A friend has requested a full-res copy of a photo I posted on Facebook a few years ago. Back then I just had a point and shoot, I didn't organize my photos well, and since I have started organizing photos, it's only the newer ones that are organized. So somewhere in the mess of folders on my drive is this photo, what's the best way to find it (amongst tens of thousands of photos)? Is there a Tineye-like program I can download and run on my machine?
Answer
The people who make TinEye have a product called PixMatch which can search individual collections. It's not implemented as a desktop application, though — it's a server-based API. And it appears to be priced for serious enterprise use, not for individuals. So that's there, but not really an answer.
But a competing company does have something for the desktop — Imense Desktop Similar Image Search, which runs on Apple Mac OS or Microsoft Windows with Adobe Bridge CS4. It's free for collections of up to 4000, and seems reasonably priced above that.
There are, in fact, a ton of things, once I figured out what to search for: Content-based image retrieval. There is actually a lot of work in this area, and a ton of both open source and closed tools. Most of these are focused on the big-enterprise/academia side of things, and are in various states of completion and polish.

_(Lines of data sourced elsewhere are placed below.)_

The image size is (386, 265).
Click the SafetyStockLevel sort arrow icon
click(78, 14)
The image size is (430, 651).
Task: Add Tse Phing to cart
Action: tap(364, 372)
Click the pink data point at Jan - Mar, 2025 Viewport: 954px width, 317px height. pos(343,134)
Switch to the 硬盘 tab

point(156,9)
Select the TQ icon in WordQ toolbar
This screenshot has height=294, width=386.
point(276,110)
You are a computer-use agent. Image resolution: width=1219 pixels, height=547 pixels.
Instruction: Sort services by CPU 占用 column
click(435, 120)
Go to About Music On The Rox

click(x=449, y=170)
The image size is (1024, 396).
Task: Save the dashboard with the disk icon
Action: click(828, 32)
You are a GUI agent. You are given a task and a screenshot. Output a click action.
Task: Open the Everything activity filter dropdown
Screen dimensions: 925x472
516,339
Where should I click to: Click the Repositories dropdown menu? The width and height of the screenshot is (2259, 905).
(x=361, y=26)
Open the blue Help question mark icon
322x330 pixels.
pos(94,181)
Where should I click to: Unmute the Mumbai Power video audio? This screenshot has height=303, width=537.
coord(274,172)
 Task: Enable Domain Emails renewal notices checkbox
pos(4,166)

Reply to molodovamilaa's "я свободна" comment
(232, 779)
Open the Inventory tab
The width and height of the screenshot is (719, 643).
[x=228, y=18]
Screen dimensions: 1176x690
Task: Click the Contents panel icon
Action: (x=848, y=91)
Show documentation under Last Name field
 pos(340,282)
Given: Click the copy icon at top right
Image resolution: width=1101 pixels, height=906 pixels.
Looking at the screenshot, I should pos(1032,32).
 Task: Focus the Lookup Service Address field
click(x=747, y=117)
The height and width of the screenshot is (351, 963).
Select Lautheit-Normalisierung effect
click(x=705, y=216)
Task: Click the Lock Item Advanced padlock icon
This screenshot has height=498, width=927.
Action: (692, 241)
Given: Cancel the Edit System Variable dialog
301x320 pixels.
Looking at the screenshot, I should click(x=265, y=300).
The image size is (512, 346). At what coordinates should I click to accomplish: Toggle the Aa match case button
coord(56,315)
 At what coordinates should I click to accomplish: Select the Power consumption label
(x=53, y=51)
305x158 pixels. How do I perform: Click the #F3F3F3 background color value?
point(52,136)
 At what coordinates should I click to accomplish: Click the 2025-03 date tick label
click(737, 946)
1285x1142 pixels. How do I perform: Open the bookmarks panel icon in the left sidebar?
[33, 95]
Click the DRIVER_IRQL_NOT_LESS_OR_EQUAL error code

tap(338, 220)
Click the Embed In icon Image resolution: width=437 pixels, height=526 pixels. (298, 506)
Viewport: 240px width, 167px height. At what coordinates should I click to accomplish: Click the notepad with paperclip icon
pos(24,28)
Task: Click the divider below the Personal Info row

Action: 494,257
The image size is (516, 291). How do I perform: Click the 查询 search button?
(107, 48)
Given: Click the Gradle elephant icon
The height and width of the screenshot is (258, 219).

Of these, I think imgSeek is the most interesting for the desktop case. This is Python/QT-based and so in theory should run on pretty much any platform, but is focused on Linux. It does a comparisons based on metadata (date, time, etc.), simple features like average luminosity or color, or by sophisticated wavelet-based estimation of similarity. That's probably overkill for finding the exact same image in a different size with different compression, but should work really well since that's basically the easiest possible case. It'll also find near matches, like this:
All that may be too much work for this specific one-time problem. How are your not-organized photos stored? Even if their filenames aren't helpul, the EXIF metadata should still be good. One simple approach is to import them into a program which can examine this data and search or sort by it. Or, you could use a program like jhead to rename them all so they have sensible date-based names. (Maybe both.)